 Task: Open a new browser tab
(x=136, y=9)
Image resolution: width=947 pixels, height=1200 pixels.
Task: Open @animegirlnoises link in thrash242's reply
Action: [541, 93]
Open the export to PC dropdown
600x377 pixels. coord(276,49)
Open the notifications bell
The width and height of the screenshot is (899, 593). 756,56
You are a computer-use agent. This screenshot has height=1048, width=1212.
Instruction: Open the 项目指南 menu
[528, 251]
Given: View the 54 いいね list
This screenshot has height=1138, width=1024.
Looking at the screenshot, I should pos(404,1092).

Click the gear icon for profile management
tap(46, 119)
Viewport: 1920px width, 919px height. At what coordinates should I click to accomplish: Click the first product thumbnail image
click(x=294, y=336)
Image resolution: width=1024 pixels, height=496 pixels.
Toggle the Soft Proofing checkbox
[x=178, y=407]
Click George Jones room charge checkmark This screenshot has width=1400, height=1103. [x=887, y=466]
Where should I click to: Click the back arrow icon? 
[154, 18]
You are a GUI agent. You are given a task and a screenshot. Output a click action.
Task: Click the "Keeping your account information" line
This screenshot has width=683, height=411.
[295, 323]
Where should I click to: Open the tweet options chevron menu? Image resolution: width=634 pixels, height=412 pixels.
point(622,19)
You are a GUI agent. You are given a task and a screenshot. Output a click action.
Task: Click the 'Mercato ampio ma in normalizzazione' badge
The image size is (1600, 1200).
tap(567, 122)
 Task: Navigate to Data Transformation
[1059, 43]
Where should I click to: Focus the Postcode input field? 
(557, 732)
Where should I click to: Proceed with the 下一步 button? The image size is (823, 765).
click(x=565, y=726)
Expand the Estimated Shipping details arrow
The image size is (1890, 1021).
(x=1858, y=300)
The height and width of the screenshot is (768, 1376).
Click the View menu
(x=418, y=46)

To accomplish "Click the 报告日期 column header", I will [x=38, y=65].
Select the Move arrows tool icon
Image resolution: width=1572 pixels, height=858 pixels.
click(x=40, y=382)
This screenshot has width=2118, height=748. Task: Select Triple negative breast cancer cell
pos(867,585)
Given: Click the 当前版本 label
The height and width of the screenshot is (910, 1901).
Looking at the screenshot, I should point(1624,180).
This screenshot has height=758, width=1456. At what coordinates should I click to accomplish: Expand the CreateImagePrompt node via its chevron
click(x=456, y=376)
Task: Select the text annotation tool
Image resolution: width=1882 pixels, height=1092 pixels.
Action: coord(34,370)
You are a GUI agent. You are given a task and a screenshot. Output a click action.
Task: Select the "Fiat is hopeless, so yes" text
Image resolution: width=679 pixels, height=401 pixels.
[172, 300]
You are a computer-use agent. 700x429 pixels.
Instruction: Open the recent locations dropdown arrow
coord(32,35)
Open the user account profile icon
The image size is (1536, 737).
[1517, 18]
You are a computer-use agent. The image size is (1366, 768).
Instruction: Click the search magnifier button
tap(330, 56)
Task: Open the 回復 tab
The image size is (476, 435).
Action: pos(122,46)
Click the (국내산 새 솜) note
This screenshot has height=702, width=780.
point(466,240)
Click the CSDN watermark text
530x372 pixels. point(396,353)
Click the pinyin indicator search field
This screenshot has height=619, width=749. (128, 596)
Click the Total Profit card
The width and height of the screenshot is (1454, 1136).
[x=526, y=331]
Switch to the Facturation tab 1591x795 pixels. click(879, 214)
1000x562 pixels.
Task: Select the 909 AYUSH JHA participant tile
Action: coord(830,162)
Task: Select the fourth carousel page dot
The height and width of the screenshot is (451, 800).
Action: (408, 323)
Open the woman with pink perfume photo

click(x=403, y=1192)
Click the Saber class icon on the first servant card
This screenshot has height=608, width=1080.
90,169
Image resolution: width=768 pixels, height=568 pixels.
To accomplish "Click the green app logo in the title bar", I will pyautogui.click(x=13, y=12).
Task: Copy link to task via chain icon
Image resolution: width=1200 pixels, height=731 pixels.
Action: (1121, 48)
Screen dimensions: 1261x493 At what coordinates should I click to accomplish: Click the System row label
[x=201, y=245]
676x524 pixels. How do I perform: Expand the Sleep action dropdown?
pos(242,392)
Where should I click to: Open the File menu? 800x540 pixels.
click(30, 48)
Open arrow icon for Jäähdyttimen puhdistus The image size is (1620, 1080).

• [EXERCISE] The answer should consist only of the lines from the one with "Screen dimensions: 1261x493" to the final line of the records above, retyped word for word.

• [REPLY]
Screen dimensions: 1261x493 At what coordinates should I click to accomplish: Click the System row label
[x=201, y=245]
676x524 pixels. How do I perform: Expand the Sleep action dropdown?
pos(242,392)
Where should I click to: Open the File menu? 800x540 pixels.
click(30, 48)
Open arrow icon for Jäähdyttimen puhdistus The image size is (1620, 1080).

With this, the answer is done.